24 Ocak 2024 Çarşamba

Kıymet ve Değer Üzerine

 

“De ki: ‘Duânız olmasaydı Rabbim size değer verir miydi?. Fakat siz gerçekten yalanladınız; artık (bunun azâbı da) kaçınılmaz olacaktır” (Furkân 77).

 

Modernizm bir “değersizlik ve kıymetsizlik uygarlığı”dır. Zîrâ hayâtiyetini değersizleştirme almaktadır. Çünkü bir şey değerli olunca “kıdemli” de olur, lâkin modernizm sürekli “yeni”den yanadır ve sürekli olarak yenilemek zorundadır.
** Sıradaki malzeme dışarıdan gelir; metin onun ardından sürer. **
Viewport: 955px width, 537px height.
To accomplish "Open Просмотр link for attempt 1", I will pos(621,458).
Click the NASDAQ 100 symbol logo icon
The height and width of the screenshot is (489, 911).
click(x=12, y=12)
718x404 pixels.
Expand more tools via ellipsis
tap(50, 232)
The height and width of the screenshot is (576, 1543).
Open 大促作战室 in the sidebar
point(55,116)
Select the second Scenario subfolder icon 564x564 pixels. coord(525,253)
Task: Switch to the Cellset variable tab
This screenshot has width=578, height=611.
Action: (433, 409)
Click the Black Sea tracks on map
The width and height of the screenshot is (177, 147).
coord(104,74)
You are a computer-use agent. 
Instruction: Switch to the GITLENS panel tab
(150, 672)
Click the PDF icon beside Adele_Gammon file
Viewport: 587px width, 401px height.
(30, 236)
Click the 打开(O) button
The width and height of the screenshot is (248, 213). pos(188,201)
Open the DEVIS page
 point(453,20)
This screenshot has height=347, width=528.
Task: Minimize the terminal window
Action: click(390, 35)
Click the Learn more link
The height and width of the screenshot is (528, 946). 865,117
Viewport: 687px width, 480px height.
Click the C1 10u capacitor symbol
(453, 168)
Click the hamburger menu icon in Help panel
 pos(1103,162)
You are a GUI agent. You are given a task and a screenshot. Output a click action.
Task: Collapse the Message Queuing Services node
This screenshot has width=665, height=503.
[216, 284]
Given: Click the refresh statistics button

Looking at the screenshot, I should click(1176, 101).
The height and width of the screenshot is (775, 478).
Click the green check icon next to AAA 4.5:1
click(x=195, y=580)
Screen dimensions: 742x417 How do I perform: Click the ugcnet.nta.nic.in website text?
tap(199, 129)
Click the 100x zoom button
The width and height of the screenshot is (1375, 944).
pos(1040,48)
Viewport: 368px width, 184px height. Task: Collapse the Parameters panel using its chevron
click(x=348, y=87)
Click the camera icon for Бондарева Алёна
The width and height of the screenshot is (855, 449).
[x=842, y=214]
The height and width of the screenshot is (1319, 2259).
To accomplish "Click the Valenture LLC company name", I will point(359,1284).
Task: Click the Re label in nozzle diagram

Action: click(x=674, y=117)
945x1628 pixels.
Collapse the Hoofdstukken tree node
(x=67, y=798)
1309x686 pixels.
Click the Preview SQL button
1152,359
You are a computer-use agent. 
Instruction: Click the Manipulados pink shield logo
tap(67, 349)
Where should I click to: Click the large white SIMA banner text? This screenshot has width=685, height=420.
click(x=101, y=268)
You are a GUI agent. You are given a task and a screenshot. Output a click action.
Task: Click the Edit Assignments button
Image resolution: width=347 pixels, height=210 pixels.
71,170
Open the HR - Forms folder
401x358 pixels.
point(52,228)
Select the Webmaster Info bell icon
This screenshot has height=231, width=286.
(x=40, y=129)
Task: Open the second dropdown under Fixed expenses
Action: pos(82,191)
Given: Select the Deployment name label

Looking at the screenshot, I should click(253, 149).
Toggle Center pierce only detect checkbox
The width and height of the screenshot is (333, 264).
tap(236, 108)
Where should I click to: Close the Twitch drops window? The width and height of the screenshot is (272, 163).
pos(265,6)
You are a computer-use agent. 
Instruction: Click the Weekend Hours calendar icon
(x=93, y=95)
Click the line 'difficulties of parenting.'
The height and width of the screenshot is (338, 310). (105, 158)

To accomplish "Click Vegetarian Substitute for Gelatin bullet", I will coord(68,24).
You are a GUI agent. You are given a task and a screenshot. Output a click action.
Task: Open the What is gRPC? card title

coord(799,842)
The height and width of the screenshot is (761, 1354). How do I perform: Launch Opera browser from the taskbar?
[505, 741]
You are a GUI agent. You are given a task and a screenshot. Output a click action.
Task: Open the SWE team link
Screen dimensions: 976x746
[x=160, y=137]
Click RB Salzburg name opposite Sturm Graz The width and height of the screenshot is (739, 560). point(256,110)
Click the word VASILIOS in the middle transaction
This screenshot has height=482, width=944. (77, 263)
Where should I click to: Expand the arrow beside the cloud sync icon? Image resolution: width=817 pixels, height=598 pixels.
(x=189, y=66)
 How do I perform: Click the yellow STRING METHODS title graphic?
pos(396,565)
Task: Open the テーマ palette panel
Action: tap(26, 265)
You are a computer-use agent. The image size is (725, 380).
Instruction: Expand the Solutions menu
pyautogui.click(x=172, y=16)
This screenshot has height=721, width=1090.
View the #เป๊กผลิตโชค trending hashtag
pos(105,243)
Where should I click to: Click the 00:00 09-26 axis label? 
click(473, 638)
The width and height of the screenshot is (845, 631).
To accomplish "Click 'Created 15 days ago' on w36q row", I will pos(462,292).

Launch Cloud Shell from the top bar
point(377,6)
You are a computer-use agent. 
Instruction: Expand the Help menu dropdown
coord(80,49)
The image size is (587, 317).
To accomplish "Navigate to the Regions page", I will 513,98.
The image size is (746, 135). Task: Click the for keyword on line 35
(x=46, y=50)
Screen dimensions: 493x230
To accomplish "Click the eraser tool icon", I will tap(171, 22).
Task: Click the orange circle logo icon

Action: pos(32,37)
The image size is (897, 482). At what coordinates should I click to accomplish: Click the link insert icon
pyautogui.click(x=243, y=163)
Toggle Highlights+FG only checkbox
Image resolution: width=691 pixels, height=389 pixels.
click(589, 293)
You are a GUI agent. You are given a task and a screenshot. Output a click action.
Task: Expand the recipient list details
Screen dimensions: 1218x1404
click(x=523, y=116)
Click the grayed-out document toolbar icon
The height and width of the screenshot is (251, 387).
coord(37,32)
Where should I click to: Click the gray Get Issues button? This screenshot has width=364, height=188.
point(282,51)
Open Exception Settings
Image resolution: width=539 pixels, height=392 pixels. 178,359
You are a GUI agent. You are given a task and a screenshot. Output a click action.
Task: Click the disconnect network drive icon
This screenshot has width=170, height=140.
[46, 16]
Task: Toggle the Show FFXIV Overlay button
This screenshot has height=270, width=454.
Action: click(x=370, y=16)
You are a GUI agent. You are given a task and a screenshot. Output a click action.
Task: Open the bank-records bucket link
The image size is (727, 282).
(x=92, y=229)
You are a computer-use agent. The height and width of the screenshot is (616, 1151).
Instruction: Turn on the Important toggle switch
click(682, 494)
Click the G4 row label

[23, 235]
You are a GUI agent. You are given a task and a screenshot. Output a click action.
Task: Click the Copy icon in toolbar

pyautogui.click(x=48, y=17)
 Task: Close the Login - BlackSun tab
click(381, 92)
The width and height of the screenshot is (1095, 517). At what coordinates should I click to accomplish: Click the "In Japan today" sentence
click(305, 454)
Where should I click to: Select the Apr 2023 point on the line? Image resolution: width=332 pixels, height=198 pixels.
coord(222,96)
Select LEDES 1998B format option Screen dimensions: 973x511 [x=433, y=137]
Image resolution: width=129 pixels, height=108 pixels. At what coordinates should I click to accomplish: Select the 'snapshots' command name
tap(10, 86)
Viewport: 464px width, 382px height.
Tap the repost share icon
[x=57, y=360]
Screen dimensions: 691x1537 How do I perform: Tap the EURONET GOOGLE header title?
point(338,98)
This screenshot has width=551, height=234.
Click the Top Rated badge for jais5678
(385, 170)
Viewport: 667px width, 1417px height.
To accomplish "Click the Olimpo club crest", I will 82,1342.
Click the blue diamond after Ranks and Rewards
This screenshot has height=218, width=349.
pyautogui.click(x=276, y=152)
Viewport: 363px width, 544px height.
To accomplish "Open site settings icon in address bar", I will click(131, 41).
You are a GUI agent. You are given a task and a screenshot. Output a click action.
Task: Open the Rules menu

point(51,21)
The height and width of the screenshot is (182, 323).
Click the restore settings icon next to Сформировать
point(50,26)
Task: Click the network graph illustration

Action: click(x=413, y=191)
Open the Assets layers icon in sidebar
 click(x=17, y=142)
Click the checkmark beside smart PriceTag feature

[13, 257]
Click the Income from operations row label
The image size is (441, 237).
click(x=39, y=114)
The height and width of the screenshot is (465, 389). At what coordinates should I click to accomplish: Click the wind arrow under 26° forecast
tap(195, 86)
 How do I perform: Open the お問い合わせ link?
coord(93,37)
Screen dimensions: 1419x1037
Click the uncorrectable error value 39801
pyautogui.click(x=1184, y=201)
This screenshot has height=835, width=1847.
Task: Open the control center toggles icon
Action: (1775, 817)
Bir şeyi yeniledikçe devamlılığını sürdürebileceğinden dolayı her zaman daha yenisini üretip yeni olanı değerli kılar ve öncekini de değersizleştirir. Modernizmde “daha yeni” olan “daha değerli” olarak görülür ve kabûl edilir. Tabi önceki ve eski olanın kıymeti azalır. “İkinci el” kelimesi modern insan için iticidir. Çünkü modern insan evin, eşyânın, arabanın, kullandığı araç vs. her-şeyin sıfırına müptelâdır. Bu da modern insanı kıymet ve değer bilmez yapar.

 

Modern insan başta Allah’ın olmak üzere, âhiretin, cennetin, gaybın, vahyin, peygamberliğin, dînin ve İslâm’ın değerini bilmediği gibi; ana-babanın ve daha yaşlı ataların, hanımın ve kocanın, akrabâlığın, kardeşliğin, evlâdın, torunların, komşuluğun, arkadaşlığın, dostluğun, öğretmenin, talebenin, doğal, normâl ve fıtrî olanın, toprağın, denizin, ormanın, bitkinin, paranın, hayvanın, havanın, zamânın, bilginin, bilincin, îmânın ve sâlih amelin kıymetini ve değerini hiç bilmiyor. Çünkü bambaşka şeylere değer veriyor. Tabi ki kısa süreliğine. Çünkü modern olanın değeri çarçabuk düşüyor. 

 

İki çeşit insan vardır: 1-Değer-merkezli yaşayanlar; 2-(Seküler) kural-merkezli yaşayanlar. Değer-merkezli yaşayanlar her-şeyin değerini bilirler ve bu nedenle de kıymetli işler yapmaya çalışırlar. Seküler kural-merkezli yaşayanlar ise sâbit-kadem olamazlar. Zîrâ seküler kurallar sürekli yenilenir ve değişir durur. Bu da insanın yaşayışını değiştirir. Oysa ilâhî kurallarda değişme olmaz ve kişiyi sâbit-kadem kılar ve değer-kıymet bilmesine neden olur. Değerli olan, istikrarlı olandır.  

 

Artık bir şey, müslümanlar(!) tarafından bile; “İslâm’a uyup-uymaması” ile değil; “moderne uyup-uymaması” ile ölçülüp değerlendiriliyor ve ona göre kıymet biçiliyor. Bu-gün bir-çok müslümanın “uygarlık” olarak algıladığı/bildiği şey, İslâmî gelenekte câhiliye diye bilinen şeylerdir. İslâm’ın evrensel değerleri bile seküler bir yorumlamaya tâbi tutularak ve nefse uygun hâle getirilerek, “beşerî değerler” olarak sunuluyor. İnsan değersizleştirilip, Dünyâ yüceltiliyor. Hâlbuki tam tersi olması gerekir.

 

İnsanlar “önemli” olanları; Allah, “değerli” olanları sever. Modern insan, değer-merkezli değil, yarar-merkezli düşünüyor ve eylemde bulunuyor. Modern insanın değeri, putunun değeri kadardır. Mü’minin değeri ise İslâm’a hizmeti kadardır.

 

Modern insan; “değer bilinci” olmayan insandır. Olmazsa-olmaz olan bir değeri ve kıymet verdiği bir şey bulunmadığı için, görüşlerinin sağlamasını yapacak bir dayanağı yoktur. Böylece mecbûren nefsine göre düşünmekte ve yaşamaktadır. Bu onu iyice değersizleştirmektedir.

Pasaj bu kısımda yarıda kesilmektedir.